> **WORK INSTRUCTIONS**
Please convert the items from the line with "Given: Click the 豊一児童センター marker" up to and including the line with "Looking at the screenshot, I should 1167,620." into a two-column CSV with columns text and answer, one row per item, each field quoted and any line breaks replaced with spaces. Leave out the pictures.

> **DATA FOR THE TASK**
━━━━━━━━━━━━━━━━

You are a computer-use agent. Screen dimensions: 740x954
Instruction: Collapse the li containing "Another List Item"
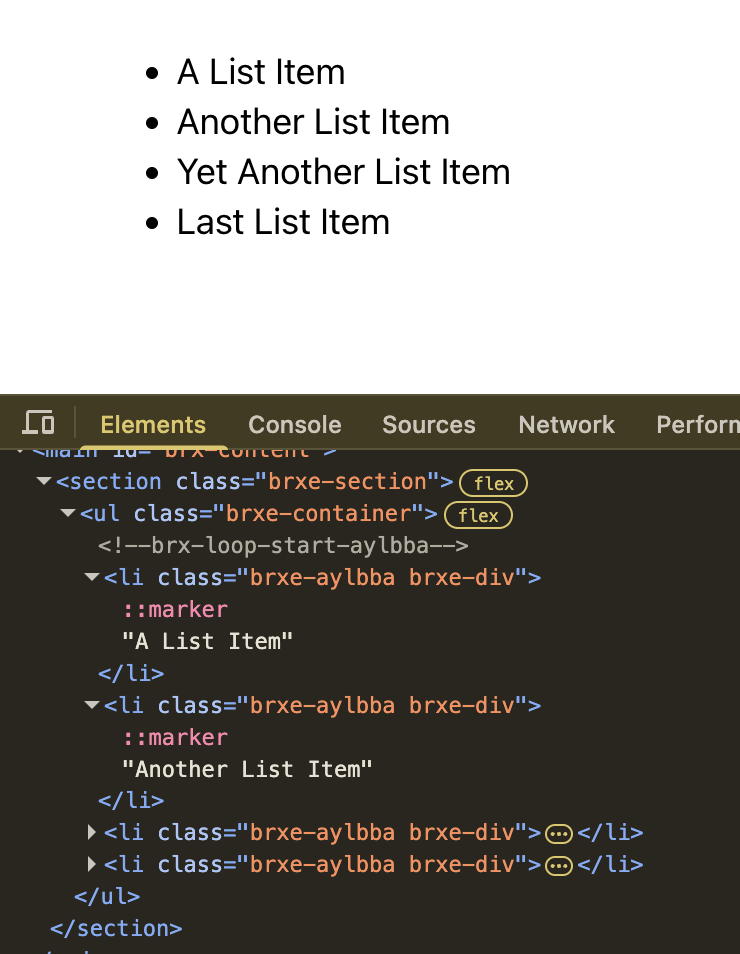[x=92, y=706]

━━━━━━━━━━━━━━━━

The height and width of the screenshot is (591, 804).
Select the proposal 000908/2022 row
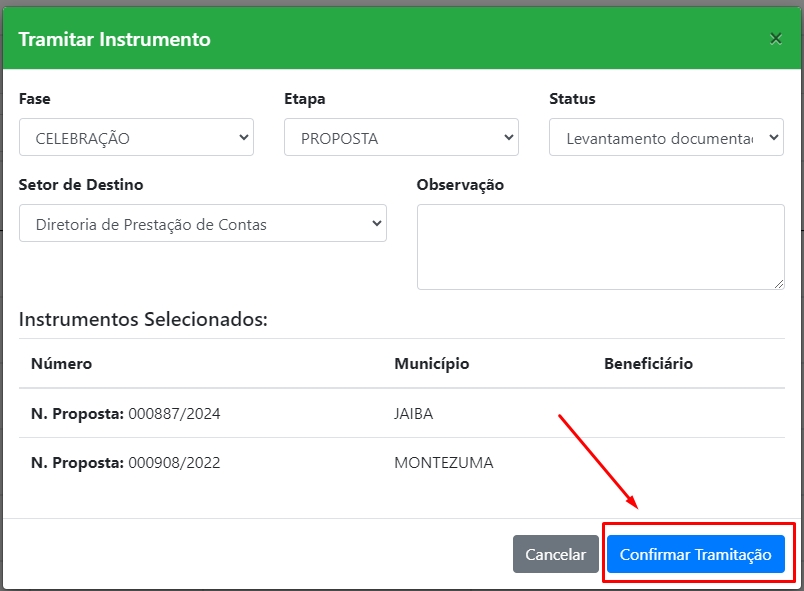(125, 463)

━━━━━━━━━━━━━━━━

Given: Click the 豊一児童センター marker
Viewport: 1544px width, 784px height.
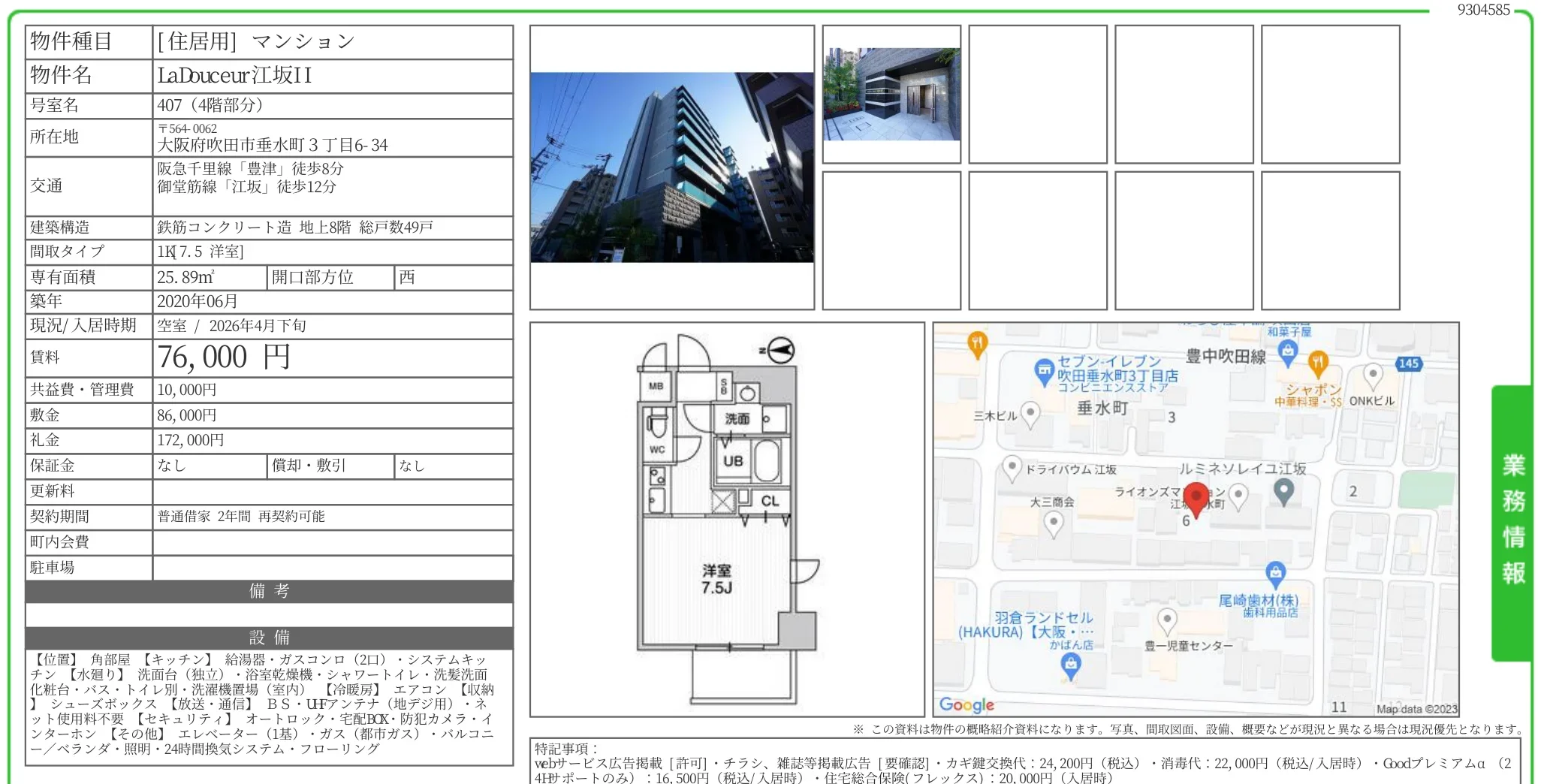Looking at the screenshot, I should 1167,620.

━━━━━━━━━━━━━━━━

> **RESPONSE FOR THIS EXERCISE**
text,answer
"Given: Click the 豊一児童センター marker Viewport: 1544px width, 784px height.","Looking at the screenshot, I should 1167,620."